A bag contains 10 red, 7 blue, and 3 green disks.

The probability of choosing a red disk at random is 10/20= 1/2. The probability that all three pick a red disk is (1/2)^3= 1/8..

Reggie takes 3 disk out of the bag, not returning them to the bag.
What is the probability that all three disks are of different color.
The probability the first disk is red is 10/20= 1/2. There are then 9 red, 7 blue, and 3 green disk. The probability the second disk is blue is 7/19. There are the 9 red, 6 blue, and 3 green. The probability the third disk is green is 3/18= 1/6. The probability of "red, blue, green" in that order, is (1/2)(7/19)(1/6)= 7/228.

The probability the first disk is red is 10/20= 1/2. There are then 9 red, 7 blue, and 3 green disk. The probability the second disk is green is 3/19. There are the 9 red, 7 blue, and 2 green. The probability the third disk is blue is 7/18. The probability of "red, blue, green" in that order, is (1/2)(3/19)(7/19)= 7/228.

The probability the first disk is blue is 7/20. There are then 10 red, 6 blue, and 3 green disk. The probability the second disk is red is 10/19. There are the 9 red, 6 blue, and 3 green. The probability the third disk is green is 3/18= 1/6. The probability of "red, blue, green" in that order, is (7/20)(10/19)(1/6)= 7/228.

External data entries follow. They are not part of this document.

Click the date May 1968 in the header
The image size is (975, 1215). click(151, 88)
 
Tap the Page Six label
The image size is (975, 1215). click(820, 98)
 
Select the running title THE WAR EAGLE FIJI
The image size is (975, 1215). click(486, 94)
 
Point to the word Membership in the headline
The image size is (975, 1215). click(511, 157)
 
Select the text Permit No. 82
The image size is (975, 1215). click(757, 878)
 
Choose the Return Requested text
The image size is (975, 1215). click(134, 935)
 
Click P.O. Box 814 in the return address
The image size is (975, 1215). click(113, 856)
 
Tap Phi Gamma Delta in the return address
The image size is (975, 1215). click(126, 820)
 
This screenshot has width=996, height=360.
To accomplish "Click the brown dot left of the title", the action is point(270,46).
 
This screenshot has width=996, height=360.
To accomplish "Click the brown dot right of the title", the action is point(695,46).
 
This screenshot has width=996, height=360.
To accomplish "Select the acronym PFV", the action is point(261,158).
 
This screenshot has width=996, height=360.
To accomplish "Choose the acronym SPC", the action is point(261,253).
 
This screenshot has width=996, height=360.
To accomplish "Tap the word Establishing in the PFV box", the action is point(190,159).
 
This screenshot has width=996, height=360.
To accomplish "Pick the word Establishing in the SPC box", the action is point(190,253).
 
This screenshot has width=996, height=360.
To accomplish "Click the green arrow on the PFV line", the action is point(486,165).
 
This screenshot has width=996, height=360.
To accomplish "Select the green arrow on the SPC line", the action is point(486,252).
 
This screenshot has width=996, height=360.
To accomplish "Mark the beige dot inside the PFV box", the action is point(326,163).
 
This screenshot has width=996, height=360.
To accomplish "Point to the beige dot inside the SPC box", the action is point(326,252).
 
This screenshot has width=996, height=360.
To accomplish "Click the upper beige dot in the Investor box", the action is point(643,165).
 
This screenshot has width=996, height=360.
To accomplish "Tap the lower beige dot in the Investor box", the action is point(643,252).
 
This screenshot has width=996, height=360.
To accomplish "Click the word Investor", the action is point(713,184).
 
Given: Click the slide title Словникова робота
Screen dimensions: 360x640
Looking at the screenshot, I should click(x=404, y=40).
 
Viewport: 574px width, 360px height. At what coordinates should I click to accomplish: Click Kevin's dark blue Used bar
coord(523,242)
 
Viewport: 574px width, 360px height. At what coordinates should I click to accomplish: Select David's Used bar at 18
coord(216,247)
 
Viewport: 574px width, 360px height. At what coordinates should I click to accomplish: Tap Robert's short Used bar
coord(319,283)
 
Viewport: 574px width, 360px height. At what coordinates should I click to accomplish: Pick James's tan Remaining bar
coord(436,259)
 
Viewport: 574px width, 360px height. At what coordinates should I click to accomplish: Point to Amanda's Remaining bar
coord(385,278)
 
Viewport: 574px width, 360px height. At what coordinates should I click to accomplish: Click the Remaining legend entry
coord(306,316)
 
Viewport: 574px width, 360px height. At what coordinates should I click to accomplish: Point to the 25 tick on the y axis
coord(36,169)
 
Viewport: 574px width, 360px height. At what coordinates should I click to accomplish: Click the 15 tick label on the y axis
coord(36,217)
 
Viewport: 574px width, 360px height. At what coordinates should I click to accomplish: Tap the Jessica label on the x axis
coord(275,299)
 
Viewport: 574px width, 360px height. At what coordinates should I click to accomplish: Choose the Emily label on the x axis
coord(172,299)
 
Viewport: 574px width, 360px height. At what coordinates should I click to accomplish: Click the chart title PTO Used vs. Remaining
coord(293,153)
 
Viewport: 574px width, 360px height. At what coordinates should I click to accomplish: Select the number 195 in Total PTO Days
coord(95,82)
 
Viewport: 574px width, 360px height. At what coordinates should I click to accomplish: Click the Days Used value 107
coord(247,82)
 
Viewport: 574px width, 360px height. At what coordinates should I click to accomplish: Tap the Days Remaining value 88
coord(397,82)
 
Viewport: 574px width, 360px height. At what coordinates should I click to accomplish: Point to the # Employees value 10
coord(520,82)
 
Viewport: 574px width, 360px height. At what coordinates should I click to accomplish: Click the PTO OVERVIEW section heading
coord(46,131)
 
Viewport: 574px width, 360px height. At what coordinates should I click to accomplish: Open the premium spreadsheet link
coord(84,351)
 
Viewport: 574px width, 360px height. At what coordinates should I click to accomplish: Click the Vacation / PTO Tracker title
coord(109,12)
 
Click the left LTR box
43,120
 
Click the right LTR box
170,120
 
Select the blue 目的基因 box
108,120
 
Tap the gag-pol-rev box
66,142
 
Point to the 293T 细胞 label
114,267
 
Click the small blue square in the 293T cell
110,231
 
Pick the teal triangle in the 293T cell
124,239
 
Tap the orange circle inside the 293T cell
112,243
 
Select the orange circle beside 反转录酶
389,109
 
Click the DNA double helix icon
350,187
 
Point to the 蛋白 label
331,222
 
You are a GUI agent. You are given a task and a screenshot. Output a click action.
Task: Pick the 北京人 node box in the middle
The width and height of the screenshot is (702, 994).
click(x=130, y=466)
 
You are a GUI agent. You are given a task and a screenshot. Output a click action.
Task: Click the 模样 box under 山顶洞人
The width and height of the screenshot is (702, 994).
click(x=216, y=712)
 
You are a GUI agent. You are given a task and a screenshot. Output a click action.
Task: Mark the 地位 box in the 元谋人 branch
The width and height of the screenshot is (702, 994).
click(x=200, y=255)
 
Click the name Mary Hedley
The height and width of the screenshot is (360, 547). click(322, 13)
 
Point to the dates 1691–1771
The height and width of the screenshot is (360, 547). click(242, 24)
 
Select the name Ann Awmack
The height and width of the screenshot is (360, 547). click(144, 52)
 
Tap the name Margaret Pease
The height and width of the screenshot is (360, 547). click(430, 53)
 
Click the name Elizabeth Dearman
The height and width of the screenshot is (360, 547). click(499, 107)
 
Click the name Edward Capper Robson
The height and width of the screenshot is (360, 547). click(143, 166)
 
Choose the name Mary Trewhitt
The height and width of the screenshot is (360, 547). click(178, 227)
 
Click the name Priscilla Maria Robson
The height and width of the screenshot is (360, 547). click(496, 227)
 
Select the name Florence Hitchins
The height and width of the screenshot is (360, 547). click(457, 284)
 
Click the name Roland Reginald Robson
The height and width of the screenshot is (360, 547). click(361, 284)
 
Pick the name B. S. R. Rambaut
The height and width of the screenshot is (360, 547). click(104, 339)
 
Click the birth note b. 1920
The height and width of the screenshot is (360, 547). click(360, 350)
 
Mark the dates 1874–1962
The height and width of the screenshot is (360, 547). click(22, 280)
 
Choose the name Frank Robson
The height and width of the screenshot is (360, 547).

Get the point? There are 3!= 6 different orders of "red, green, and blue" in any order so the probability of "all three different colors" is 6(7/228)= 7/38.

 

[pka]

A bag contains 10 red, 7 blue, and 3 green disks.
The probability the first disk is blue is 7/20. There are then 10 red, 6 blue, and 3 green disk. The probability the second disk is red is 10/19. There are the 9 red, 6 blue, and 3 green. The probability the third disk is green is 3/18= 1/6. The probability of "red, blue, green" in that order, is (7/20)(10/19)(1/6)= 7/228.
Get the point? There are 3!= 6 different orders of "red, green, and blue" in any order so the probability of "all three different colors" is 6(7/228)= 7/38.

Given a bag of 20 discs (10 red, 7 blue, & 4 green disks.)
Part b. of #18 says That all 20 discs are in a bag.
Reggie takes three discs at random, one after the other.
After he takes a disc, he does not return it to the bag.
Reggie's first disc is blue.
Work out the probability that all three discs are different colours.
Now I copied the question exactly, even preserving the British spelling.

Now I take it that the question is asking for the probability:
\(\displaystyle \mathscr{P}(B_1\,G_2\,R_3)\) or \(\displaystyle \mathscr{P}(B_1\,R_2\,G_3)\)

NOTE that I do not take that the author expects conditional probability to be used.
In that case I think the intended answer is \(\displaystyle 2\cdot\left(\dfrac{7}{20}\right)\cdot\left(\dfrac{10}{19}\right)\cdot\left(\dfrac{4}{18}\right)\).

In asking SpoderCactus to respond I had hoped to get a supplied answer to compare it with my answer.
However, had I edited this text, I have insisted the answer should have been a conditional.